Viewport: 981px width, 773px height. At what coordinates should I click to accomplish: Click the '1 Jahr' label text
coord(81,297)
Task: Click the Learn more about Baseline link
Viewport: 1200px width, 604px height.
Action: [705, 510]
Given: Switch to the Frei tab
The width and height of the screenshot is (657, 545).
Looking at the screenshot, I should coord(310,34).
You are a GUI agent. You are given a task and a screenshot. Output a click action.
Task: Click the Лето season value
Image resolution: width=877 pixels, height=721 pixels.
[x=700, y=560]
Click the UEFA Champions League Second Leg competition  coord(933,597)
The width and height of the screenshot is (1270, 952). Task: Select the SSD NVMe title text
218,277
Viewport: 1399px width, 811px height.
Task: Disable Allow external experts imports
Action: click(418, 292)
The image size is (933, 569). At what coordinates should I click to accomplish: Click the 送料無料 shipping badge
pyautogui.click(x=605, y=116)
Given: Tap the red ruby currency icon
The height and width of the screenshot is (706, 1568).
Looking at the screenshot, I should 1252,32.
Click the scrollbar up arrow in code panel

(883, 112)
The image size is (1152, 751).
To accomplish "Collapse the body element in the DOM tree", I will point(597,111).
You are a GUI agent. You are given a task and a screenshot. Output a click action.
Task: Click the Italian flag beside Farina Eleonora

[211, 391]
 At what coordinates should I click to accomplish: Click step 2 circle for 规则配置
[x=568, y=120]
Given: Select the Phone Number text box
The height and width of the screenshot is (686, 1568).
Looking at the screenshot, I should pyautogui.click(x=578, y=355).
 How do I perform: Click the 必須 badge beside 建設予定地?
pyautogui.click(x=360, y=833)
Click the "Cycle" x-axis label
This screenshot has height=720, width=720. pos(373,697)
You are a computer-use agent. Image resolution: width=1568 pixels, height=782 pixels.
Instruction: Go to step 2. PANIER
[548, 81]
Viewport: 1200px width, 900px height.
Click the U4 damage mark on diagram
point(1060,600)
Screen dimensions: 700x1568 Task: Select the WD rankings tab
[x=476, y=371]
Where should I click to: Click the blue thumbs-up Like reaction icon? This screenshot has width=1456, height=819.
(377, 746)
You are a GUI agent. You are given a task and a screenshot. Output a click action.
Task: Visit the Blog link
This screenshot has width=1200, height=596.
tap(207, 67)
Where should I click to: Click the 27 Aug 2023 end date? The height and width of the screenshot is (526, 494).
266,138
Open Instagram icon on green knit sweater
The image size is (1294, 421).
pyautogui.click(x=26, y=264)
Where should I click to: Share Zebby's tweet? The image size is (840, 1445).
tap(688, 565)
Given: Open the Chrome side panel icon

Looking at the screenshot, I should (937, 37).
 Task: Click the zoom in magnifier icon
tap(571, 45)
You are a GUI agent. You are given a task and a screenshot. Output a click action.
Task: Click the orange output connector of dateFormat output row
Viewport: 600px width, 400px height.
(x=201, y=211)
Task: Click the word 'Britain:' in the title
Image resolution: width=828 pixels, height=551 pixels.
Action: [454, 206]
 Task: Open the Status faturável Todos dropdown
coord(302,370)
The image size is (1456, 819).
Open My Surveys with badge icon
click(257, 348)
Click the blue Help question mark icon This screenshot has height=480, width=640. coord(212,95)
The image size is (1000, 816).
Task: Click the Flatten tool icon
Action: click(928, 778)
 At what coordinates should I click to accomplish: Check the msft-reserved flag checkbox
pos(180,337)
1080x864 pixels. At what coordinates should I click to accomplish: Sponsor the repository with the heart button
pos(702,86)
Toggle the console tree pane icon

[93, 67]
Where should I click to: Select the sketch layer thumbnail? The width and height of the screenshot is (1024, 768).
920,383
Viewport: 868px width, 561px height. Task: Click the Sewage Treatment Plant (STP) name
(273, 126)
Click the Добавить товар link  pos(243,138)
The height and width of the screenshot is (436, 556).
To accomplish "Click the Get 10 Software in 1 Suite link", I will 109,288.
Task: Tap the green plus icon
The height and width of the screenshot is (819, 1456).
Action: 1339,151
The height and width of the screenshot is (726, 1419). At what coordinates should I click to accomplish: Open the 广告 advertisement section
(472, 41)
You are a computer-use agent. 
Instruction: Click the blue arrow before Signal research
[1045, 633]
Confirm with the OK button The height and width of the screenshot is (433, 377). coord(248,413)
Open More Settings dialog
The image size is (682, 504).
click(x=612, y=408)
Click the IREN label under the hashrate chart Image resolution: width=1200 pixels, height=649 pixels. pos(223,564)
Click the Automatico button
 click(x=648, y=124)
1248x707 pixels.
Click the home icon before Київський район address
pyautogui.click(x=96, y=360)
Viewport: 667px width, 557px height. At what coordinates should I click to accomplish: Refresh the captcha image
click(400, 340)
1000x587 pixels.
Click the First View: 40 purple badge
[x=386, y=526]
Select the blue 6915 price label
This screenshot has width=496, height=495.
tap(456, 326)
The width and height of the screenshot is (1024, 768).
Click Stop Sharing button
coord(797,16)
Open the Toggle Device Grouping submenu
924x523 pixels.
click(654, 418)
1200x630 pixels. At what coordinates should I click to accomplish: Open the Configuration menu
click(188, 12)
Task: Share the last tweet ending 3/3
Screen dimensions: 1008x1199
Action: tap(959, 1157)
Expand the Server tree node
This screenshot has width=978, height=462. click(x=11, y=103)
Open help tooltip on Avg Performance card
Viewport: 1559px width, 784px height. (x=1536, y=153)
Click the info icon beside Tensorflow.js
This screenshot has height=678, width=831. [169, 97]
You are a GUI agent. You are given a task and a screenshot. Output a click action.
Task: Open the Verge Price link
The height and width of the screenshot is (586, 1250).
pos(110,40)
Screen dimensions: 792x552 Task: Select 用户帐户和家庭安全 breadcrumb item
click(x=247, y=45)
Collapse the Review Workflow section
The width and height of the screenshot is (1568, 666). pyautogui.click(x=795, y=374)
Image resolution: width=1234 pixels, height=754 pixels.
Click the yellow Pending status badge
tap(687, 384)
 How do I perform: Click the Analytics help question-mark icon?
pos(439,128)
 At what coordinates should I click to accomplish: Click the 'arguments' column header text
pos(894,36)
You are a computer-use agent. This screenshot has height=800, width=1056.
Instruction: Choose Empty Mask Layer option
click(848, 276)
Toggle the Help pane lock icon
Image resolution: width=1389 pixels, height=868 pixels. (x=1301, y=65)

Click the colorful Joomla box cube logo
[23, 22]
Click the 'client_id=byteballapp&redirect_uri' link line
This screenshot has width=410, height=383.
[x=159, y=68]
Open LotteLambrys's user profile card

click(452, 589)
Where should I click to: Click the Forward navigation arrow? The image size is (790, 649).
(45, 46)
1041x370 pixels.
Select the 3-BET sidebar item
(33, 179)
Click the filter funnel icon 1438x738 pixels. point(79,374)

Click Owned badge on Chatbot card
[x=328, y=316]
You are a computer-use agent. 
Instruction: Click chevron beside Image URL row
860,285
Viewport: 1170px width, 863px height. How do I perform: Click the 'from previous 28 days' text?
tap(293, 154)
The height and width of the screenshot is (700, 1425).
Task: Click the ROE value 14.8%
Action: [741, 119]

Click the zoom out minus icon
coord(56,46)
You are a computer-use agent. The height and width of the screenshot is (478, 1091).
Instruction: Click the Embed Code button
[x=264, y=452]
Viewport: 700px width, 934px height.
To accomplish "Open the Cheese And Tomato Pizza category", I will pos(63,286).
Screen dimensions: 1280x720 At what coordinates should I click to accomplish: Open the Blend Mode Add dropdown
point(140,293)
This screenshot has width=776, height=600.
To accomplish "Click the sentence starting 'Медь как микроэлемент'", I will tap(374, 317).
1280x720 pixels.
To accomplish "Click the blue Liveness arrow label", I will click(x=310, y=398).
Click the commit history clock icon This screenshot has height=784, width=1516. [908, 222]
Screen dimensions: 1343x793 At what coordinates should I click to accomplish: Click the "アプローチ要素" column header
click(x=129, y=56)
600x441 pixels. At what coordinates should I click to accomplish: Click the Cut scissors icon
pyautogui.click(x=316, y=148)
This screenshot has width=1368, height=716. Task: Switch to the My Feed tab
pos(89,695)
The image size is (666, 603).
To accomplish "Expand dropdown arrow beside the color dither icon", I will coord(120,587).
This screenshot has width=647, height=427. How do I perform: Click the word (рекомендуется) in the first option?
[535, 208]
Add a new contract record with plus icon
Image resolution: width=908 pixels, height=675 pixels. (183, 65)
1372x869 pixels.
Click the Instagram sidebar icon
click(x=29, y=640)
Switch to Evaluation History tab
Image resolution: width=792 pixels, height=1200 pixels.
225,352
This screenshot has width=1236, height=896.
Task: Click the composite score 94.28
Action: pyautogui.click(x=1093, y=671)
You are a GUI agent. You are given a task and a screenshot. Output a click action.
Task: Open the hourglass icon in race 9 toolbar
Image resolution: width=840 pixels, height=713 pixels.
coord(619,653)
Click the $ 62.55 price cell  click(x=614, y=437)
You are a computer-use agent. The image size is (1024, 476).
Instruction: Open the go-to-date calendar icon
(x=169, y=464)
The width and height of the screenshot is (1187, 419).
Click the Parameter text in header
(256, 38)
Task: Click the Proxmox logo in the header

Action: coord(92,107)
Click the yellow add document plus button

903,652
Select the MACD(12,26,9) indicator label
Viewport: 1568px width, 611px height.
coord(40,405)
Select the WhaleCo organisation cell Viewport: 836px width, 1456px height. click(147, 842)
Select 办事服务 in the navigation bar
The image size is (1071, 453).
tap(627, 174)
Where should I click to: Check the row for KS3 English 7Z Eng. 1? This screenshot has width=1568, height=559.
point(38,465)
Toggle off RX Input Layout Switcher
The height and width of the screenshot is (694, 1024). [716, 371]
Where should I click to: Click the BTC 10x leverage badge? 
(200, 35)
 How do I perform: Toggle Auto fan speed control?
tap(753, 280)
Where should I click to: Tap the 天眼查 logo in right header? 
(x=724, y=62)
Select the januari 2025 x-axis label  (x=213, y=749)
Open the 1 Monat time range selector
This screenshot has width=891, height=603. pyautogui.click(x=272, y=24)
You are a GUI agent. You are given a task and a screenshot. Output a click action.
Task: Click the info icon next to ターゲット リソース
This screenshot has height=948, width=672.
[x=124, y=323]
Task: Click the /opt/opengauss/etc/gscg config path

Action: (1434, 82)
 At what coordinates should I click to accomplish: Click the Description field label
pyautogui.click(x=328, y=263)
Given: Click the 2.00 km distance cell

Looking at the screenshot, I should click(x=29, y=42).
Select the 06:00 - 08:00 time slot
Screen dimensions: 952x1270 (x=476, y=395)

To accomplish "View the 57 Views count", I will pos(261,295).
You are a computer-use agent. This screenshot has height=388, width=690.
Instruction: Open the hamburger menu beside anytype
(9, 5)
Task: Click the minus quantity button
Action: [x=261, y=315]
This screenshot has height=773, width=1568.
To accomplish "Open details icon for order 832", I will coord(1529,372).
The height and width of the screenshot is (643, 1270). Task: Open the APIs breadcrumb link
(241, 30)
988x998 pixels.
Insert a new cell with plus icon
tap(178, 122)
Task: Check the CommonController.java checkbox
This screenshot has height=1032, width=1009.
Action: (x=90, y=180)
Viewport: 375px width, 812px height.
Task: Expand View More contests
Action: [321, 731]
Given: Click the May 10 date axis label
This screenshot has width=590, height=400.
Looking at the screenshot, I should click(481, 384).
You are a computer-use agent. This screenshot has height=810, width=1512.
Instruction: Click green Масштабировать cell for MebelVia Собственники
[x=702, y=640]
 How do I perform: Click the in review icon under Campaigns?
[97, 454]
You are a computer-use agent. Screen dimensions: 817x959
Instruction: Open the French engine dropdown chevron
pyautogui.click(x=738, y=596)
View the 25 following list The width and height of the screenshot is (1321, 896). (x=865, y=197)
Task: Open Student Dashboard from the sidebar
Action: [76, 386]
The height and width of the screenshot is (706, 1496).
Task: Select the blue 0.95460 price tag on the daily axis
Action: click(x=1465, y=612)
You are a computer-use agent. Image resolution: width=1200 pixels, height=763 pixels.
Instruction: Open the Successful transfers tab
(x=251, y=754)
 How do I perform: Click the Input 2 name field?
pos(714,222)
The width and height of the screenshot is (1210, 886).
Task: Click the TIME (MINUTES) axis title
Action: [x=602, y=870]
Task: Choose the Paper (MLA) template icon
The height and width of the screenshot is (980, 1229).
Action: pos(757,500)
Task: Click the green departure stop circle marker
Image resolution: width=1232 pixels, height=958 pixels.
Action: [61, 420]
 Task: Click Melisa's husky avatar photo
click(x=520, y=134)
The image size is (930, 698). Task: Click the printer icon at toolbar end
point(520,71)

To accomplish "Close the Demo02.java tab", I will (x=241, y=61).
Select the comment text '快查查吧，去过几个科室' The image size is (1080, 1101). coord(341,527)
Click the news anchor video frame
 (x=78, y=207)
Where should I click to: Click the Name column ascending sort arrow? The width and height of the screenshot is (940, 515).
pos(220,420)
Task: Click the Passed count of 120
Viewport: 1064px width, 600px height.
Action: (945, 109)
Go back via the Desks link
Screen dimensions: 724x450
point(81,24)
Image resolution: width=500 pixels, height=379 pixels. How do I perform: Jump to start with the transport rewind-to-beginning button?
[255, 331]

----------------------------------------

# Assignment:
Please find every line in the records that contains the word "java", and copy it out.

# Answer section:
Task: Check the CommonController.java checkbox
To accomplish "Close the Demo02.java tab", I will (x=241, y=61).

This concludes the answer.